Package detail

vcdiff

baranov1ch132MIT0.0.2

node.js wrapper for open-vcdiff https://code.google.com/p/open-vcdiff

open-vcdiff, vcdiff, sdch, compression

readme

node-vcdiff

Build Status

node.js wrapper for open-vcdiff

Notes

If you want to create SDCH-aware server, better look at node-sdch and connect-sdch which use this library internally and serve SDCH-encoded content which could be comprehended by Chromium-based browsers.

You can use femtozip to create dictionaries.

Quick Examples

var vcd = require('vcdiff');

var dictionary = new Buffer(
  'Yo dawg I heard you like common substrings in your documents so we put ' +
  'them in your vcdiff dictionary so you can compress while you compress');

var hashed = new vcd.HashedDictionary(dictionary);

var testData =
  'Yo dawg I heard you like common substrings somewhere else so we put ' +
  'them in your vcdiff dictionary so you can decompress while you decompress'

Sync API


var encoded = vcd.vcdiffEncodeSync(testData, { hashedDictionary: hashed });

var decoded = vcd.vcdiffDecodeSync(encoded, { dictionary: dictionary });

assert(testData === decoded.toString())

Async API

vcd.vcdiffEncode(
  testData, { hashedDictionary: hashed }, function(err, enc) {
  vcd.vcdiffDecode(enc, { dictionary: dictionary }, function(err, dec) {
    assert(testData === dec.toString());
  });
});

Stream API

var in = createInputStreamSomehow();
var out = createOutputStreamSomehow();
var encoder = vcd.createVcdiffEncoder({ hashedDictionary: hashed });
in.pipe(encoder).pipe(out);

var decoder = vcd.createVcdiffDecoder({ dictionary: dictionary });
out.pipe(decoder).pipe(process.stdout);

Install

npm install vcdiff

Make sure your compiler supports C++ 11. g++-4.8 will do, as well as clang bundled with Xcode 5.

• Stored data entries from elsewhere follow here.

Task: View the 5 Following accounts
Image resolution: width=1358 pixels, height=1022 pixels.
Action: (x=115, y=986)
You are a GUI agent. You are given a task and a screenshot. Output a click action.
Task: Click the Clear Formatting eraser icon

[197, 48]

The source is available for download from GitHub

API Reference

Just like standard zlib module, vcdiff provides three options to use it:

  • sync vcdiffEncodeSync(data, opts) and vcdiffDecodeSync(data, opts)
  • async vcdiffEncode(data, opts, callback) and vcdiffDecode(data, opts, callback)
  • streaming create stream (createVcdiffEncoder(opts) or just new VcdiffEncoder(opts)) and pipe data through it. Same for decode (createVcdiffDecoder(opts) or new VcdiffDecoder(opts))

data should be string or Buffer

opts dictionary of options. Differ for encode and decode. See below.

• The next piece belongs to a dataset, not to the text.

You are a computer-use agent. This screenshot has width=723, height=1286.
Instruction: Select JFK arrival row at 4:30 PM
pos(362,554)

callback just a function(error, data)

Options

In any case you should provide dictionary for encoding/decoding. Because of the way Vcdiff works dictionaries for encode and decode differ. If you're not intersted in all this and just want to server SDCH-encoded content, skip this and use node-sdch.

Encoding

The encoding options are:

hashedDictionary

instance of vcdiff.HashedDictionary

You should provide at least this field to construct Vcdiff encoder.

Be sure not to create HashedDictionary on every encoding attempt, since it copies the content of the provided buffer. This is the way open-vcdiff works. Optimally, you should create HashedDictionary once and use it everywhere in your app. The underlying open-vcdiff class is thread-safe and so on.

HashedDictionary is constructed from a Buffer containing dictionary data as simple as:

var dictionary = new Buffer('this is my dictionary for vcdiff compression');
var hd = new vcdiff.HashedDictionary(dictionary);
minEncodeWindowSize

Number, minimum - 60, maximum - Infinity, default - 4096.

minimal size of the data chunk (in bytes) that will be passed to encoder unless you flush the encoder or data is shorter.

The more data you provide to the encoder, the longer substrings it could find, the more efficient encoding can be. But always think about the stream responsiveness.

targetMatches

Boolean, default - false.

From open-vcdiff docs: Find duplicate strings in target data as well as dictionary data.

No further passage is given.